Touch My Touch (2021) by Karen Lancel and Hermen Maat is curated and commissioned by UP Projects for This is Public Space, with generous support from Arts Council England. It is supported by Mondriaan Fund; Delft University of Technology - Participatory Systems Lab; University Twente; Media Architecture Biennial 2021-2023; University of Applied Science Amsterdam (HvA); Public Art Lab Berlin; Forum Groningen; sponsored by EagleScience Amsterdam.

About Karen Lancel and Hermen Maat

Netherlands based art-science duo Karen Lancel and Hermen Maat are considered pioneers exploring embodied presence, privacy, empathy, and trust, in post-human bio(techno)logical entanglement with (non-)human others. They radically re-orchestrate automated control technologies, bio- feedback and social-sensory perception, to create ‘Trust-Systems’, for intimate meeting experiences and for public dialogue on resilient, AI/AE social eco- cultures.

In hosting immersive performance-installations (‘shared neuro-feedback systems’, ‘reflexive data-scapes’), audiences interact through face-recognition, brain-computer, smart-textile technologies – portrayed in video-works and data- prints.
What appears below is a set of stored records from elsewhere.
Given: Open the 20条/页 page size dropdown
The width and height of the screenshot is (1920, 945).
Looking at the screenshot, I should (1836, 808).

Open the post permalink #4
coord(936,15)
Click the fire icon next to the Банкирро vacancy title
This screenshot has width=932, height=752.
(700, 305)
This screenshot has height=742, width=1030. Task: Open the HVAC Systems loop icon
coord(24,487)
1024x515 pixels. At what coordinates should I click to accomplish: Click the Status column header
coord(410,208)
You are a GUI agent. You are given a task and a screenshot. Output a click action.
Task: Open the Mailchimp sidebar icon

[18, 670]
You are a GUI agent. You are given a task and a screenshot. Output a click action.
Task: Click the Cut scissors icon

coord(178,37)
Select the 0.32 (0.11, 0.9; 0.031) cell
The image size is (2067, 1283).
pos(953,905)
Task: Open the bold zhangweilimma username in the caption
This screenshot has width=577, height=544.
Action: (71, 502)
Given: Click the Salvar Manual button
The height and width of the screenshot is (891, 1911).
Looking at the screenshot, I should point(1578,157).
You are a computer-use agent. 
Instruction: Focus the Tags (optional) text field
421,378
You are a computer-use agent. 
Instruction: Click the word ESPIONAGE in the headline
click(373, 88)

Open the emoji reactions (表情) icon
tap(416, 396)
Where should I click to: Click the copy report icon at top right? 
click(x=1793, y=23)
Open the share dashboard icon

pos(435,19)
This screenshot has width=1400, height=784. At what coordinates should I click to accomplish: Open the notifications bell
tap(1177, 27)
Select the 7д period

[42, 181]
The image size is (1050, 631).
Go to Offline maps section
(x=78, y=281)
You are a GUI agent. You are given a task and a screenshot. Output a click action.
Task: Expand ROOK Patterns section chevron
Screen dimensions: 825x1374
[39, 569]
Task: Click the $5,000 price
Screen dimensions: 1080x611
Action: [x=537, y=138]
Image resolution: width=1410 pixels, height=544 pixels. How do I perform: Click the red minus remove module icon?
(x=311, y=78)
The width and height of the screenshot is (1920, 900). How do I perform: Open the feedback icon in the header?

Shows: ZKM, Venice Biennale 2015; Rijksmuseum Amsterdam; Stedelijk Museum Amsterdam; Ars Electronica; NABI Seoul; 2nd TASIE Millennium Museum Beijing, Transmediale Berlin; WaagSociety Amsterdam; ISEA2004- 2011-2016; Shanghai World-Expo2010. Residencies/fellowships grants awarded by Mondriaan Foundation, Banff Center, V2_Institute, TASML Tsinghua University, NWO-Netherlands, EMAP-EMARE Creative-Europe Programme. Lancel/Maat lecture, publish, teach internationally (CHI, ArtsIT, Leonardo), conducting PhD-research at TU Delft ‘Participatory-Systems-Initiative’ and at Hanze-University Groningen (Minerva Academy), where Lancel previously headed the MFA media-art program. Works are included in Digital-Canon LIMA and ZKM collections.